His FAI Cup medal is the silverware he cherishes most. For many at 23-years of age, it would be one of few honours. Though Hoare is perhaps the most decorated of his year in the league. He’s yet to experience a campaign where a medal hasn’t presented itself.

“The FAI Cup medal is definitely the highlight of my career so far. Getting called up to the Ireland U21’s and making my debut for the 21’s were good moments as well, but in terms of silverware, it’s the best thing I’ve done.

“I was in the St. Pats squad for half of the season in 2013, but there’s no way I’d count that (as an honour). I’ve never won the league and that’s something that hopefully when I do win it, might compare to the FAI Cup win.
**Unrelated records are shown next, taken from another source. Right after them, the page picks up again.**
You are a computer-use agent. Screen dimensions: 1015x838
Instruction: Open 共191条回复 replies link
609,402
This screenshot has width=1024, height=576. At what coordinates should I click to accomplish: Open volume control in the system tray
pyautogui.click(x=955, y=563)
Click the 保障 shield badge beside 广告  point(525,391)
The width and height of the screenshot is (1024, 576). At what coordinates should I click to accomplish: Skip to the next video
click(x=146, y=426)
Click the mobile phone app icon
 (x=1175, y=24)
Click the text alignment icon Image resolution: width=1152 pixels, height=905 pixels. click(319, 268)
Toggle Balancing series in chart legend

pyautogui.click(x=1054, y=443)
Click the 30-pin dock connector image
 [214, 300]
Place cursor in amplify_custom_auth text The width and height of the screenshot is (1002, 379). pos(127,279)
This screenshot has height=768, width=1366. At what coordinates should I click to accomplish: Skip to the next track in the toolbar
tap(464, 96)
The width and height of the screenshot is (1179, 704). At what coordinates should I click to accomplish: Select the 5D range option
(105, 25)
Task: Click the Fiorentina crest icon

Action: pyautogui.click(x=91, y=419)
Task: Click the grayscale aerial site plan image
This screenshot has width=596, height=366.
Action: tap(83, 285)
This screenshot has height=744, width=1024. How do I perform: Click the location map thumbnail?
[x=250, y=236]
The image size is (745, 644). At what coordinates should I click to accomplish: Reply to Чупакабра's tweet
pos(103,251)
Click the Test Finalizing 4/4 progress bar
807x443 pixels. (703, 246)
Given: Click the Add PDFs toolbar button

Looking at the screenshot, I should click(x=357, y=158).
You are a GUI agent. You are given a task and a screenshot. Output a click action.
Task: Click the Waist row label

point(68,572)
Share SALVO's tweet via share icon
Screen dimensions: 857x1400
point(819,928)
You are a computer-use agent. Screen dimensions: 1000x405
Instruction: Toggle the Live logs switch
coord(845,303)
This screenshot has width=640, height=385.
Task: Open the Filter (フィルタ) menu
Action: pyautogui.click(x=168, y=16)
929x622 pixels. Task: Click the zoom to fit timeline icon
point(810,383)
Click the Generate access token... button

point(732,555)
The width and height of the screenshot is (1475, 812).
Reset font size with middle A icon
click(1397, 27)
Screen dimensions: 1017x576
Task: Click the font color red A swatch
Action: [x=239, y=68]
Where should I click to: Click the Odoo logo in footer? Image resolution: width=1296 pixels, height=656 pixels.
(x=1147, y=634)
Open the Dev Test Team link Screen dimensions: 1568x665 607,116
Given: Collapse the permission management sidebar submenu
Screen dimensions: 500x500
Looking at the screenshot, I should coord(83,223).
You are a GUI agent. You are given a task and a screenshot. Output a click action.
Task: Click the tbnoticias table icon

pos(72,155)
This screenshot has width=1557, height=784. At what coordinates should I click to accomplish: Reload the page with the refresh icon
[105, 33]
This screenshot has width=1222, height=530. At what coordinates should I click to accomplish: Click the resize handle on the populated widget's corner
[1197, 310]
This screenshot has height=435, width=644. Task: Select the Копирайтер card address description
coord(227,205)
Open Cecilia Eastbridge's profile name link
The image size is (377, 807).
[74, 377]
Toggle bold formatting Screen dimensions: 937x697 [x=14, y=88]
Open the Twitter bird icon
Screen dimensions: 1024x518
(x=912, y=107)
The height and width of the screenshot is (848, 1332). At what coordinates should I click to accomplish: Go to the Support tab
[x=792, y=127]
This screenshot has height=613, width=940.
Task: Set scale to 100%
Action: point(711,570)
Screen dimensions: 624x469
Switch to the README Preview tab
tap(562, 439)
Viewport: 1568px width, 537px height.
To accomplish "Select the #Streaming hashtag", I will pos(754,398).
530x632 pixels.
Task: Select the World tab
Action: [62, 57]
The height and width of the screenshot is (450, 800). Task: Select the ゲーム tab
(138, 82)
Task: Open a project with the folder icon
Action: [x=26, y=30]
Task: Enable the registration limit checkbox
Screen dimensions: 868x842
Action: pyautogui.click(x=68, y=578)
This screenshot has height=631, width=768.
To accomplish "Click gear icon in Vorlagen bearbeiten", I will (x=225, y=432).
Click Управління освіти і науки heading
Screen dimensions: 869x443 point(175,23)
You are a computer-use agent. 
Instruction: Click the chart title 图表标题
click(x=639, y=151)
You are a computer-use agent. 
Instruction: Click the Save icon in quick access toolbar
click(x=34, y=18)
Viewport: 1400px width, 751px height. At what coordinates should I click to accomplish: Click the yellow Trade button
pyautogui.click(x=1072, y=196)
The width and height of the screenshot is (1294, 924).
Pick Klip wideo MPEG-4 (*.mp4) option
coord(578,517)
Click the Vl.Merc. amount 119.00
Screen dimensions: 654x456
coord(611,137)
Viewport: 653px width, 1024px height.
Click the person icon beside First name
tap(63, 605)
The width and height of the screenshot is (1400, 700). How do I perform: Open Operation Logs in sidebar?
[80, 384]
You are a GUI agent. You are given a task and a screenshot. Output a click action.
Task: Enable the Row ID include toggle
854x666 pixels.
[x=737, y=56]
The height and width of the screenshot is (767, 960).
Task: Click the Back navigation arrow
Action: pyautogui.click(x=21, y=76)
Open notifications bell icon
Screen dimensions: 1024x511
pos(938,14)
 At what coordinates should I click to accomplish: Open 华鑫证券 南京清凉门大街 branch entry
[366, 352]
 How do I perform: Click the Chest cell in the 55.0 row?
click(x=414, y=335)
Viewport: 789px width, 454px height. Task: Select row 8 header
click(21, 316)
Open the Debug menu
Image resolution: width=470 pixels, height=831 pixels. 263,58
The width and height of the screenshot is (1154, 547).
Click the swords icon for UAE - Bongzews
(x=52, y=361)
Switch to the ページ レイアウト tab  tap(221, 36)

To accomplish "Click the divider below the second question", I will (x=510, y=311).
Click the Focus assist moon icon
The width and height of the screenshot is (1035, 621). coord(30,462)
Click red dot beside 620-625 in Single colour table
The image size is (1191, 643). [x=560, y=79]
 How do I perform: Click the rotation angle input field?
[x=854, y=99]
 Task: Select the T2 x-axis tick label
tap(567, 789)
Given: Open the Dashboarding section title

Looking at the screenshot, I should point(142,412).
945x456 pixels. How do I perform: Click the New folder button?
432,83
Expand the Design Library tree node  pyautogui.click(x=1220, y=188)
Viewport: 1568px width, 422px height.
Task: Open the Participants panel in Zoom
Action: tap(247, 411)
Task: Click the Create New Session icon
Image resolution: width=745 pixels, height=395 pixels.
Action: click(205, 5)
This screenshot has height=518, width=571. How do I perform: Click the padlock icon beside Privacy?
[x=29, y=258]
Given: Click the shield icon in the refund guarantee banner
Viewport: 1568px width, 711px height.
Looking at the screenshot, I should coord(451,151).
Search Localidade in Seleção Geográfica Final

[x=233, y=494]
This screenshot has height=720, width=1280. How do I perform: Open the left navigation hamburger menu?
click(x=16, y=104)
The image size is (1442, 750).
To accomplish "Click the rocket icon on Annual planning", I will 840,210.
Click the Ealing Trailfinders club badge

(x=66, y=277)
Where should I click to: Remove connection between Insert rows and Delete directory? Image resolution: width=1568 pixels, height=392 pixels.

“It’s always good to finish the season with a medal and winning things has got a lot to do with the standards you set for yourself. You want to be winning things and I’ve been fortunate enough to be in squads where we have been challenging for honours every season.

“With the Pats team the entire time I was there, we were challenging for Cups, if maybe not the league every year. We won two League Cups in a row and the FAI Cup during my time there,” he added.

The 2014 final gives Hoare the distinction of having played at the national stadium. Though the novelty is not lost on him. He admits the Cup final and the Aviva are the talk of his household at present.

“All my family talk to me about anyway is football. Anyone, cousins or friends, when they’re talking to you they’re asking, ‘when’s the final, when is it’ and you get slightly sick of talking about it sometimes. That’s not a bad complaint to have I suppose.

“It’s obviously a big day, there’s a big build-up and it’s a big occasion for the family too. The Aviva is a brilliant place to play because all eyes are on you and that game, it’s the one you want to be playing in. But, that apart, you want to make your family proud as well.